I am going to write a post after this one titled, “Problems with Premillennialism.” In that post I will deal with more passages and by default will be a further continuation of why I am Amillennial. This post will not deal with a lot of different texts, but rather principles that lead me to Amillennialism. The next post will deal more deeply with specific passages.
Also, some of my arguments are not completely restricted to Amillennials. In fact, some of them I learned from Grant Osborne who is a Historic Premillennialist. It is when I put all of these things together that force me to hold to an Amillennial position. Like Graeme Goldsworthy, I am not a big fan of the term “Amillennial,” but it is just easier to use it than to fight the system.
There is a simple hermeneutical principle that I have accepted to be true, mainly because it only makes logical sense and because it is what I see the Apostles doing. Here is the principle: Interpret the lesser revelation by the fuller revelation. What this means is that we should interpret the Old Testament according to what we see in the New Testament. Does it make more sense to describe a room when it is only dimly lit or when it is fully revealed (fully lit up!)? It makes more sense to interpret the Old Testament by the New Testament because many times the New Testament interprets the Old Testament for us. When it does this it also gives us an interpretive grid that we can and should use.

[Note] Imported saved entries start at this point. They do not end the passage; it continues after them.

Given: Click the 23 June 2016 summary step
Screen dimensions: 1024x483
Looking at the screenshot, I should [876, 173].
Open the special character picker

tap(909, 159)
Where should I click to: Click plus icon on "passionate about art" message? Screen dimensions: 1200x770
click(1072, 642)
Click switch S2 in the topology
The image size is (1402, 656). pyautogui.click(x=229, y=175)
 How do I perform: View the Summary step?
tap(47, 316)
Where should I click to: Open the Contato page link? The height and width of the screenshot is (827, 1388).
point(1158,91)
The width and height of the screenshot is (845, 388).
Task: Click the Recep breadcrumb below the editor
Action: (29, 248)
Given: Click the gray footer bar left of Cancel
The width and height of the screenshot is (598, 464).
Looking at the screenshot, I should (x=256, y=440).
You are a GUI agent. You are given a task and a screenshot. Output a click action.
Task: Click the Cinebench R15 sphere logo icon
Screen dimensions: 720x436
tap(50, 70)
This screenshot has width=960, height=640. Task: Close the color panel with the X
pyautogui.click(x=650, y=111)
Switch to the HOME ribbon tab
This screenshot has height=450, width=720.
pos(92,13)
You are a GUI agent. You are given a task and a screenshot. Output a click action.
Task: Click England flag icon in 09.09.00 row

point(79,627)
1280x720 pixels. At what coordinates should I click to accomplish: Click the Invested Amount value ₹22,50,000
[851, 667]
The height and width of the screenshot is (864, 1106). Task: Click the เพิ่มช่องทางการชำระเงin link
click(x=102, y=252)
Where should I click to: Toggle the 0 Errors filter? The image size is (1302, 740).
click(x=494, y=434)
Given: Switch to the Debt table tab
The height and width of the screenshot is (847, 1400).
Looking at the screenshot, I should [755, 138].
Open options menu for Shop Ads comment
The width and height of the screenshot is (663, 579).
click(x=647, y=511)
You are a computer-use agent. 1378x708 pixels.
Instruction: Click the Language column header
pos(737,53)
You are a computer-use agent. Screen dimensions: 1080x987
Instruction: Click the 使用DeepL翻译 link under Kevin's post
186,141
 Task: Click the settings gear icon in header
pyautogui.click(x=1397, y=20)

Two of the best books I have ever read have shaped my Eschatology as much as any, According to Plan(biblical theology) and Gospel-Centered Hermeneutics, both by Graeme Goldsworthy. In these two books I saw the necessity of a truly gospel-centered hermeneutic. For instance, Galatians 3:16 says that the promises given to Abraham (you know, the ones Dispensationalists always ramble about) were not given to Abrahams offsprings, but rather his offspring (singular), that is, Jesus. Therefore, the promises given to Abraham were not given to all of Israel as Dispensationalists insist, according to the Apostle Paul, the promises were given to Jesus. In Jesus, those promises find their fulfillment. He is the True Israel, the True Temple, and when the New Heavens and the New Earth is established we will reign with him in the Promised Land.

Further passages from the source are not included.